Rekomendasi WHO adalah tidak lebih dari 10 persen dari energi total berasal dari gula tambahan. Jadi bila dibandingkan dengan AKG (Angka Kecukupan Gizi), maka anak usia 1-3 tahun dengan AKG 1.000 kalori, maka 10 persen dari AKG adalah 100 kalori setara dengan 25 gram gula dan setara dengan 5 sendok the gula. Sedangkan untuk anak usia 4-6 tahun dengan AKG 1.550 kalori, maka 10 persen AKG adalah 155 kalori setara dengan 38,75 gram gula dan setara dengan 7,7 sendok teh gula. Seterusnya untuk anak usia 7-9 tahun dengan AKG 1.800 kalori setara dengan 45 gram gula dan setara dengan 9 sendok teh gula. Untuk anak usia 10-12 tahun dengan AKG 2050 kalori, maka setara dengan 51,25 gram gula dan setara dengan 10,25 sendok teh gula (Devi, 2012).

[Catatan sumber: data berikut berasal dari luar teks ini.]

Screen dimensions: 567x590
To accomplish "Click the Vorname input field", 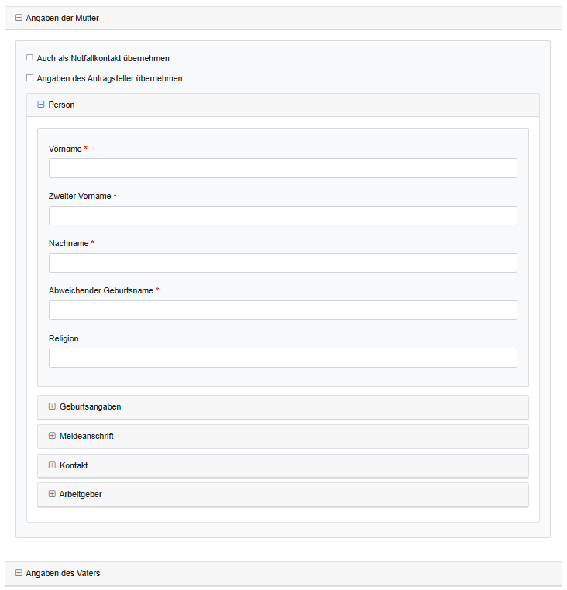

Kelebihan konsumsi gula dapat mengakibatkan terjadinya karies gigi, diabetes, obesitas, dan jantung koroner. Diperkirakan bahwa 90 persen dari anak-anak usia sekolah di seluruh dunia dan sebagian besar orang dewasa pernah menderita karies. Hasil Riskesdas 2007 prevalensi anak usia diatas 10 tahun mengonsumsi makanan manis sebanyak 68, 1 persen (Depkes RI, 2007).

7. Konsumsi Natrium Berlebihan

Natrium paling banyak terdapat dalam garam karena 40 persen dari berat garam adalah natrium. Terdapat juga pada produk susu, air, makanan laut, daging, telur, unggas, dan ikan. Terdapat sedikit pada serealia, buah-buahan dan sayuran. Pada saat membeli jajanan anak sekolah cenderung membeli makanan yang mengandung tinggi garam, seperti makanan ringan yang rasanya asin. Berdasarkan RISKESDAS 2007 prevalensi anak usia diatas 10 tahun mengonsumsi makanan asin sebanyak 24,5 persen (Depkes, 2007).

8. Konsumsi Lemak Berlebihan

Lemak makanan terdapat pada tumbuhan dan hewan. Lemak sebagai sumber energi dan asam lemak essensial, dan membantu dalam penyerapan vitamin yang larut dalam lemak A, D, E, dan K. Anak sekolah menyukai makanan berlemak seperti bakso, soto, fast food, dan menurut Riskesdas 2007 prevalensi anak diatas usia 10 tahun yang mengonsumsi makanan berlemak dan jeroan adalah sebanyak 14,8 persen. Beberapa dari lemak yang harus diwaspadai adalah asam lemak jenuh, asam lemak trans, dan kolesterol (Depkes, 2007).

9. Mengonsumsi Makanan Berisiko

Anak sekolah disadari atau tidak telah mengonsumsi makanan yang menimbulkan risiko terhadap kesehatan mereka, makanan berisiko tersebut adalah penyedap makanan (MSG), makanan berkafein, makanan yang diberi pengawet, dan bahan pewarna yang dilarang. Data Riskesdas 2007 menunjukkan anak usia 10 tahun keatas sebanyak 77,8 persen mengonsumsi penyedap (MSG), 36,5 persen

mengonsumsi makanan berkafein, dan 6,3 persen mengonsumsi makanan yang diawetkan (Depkes, 2007).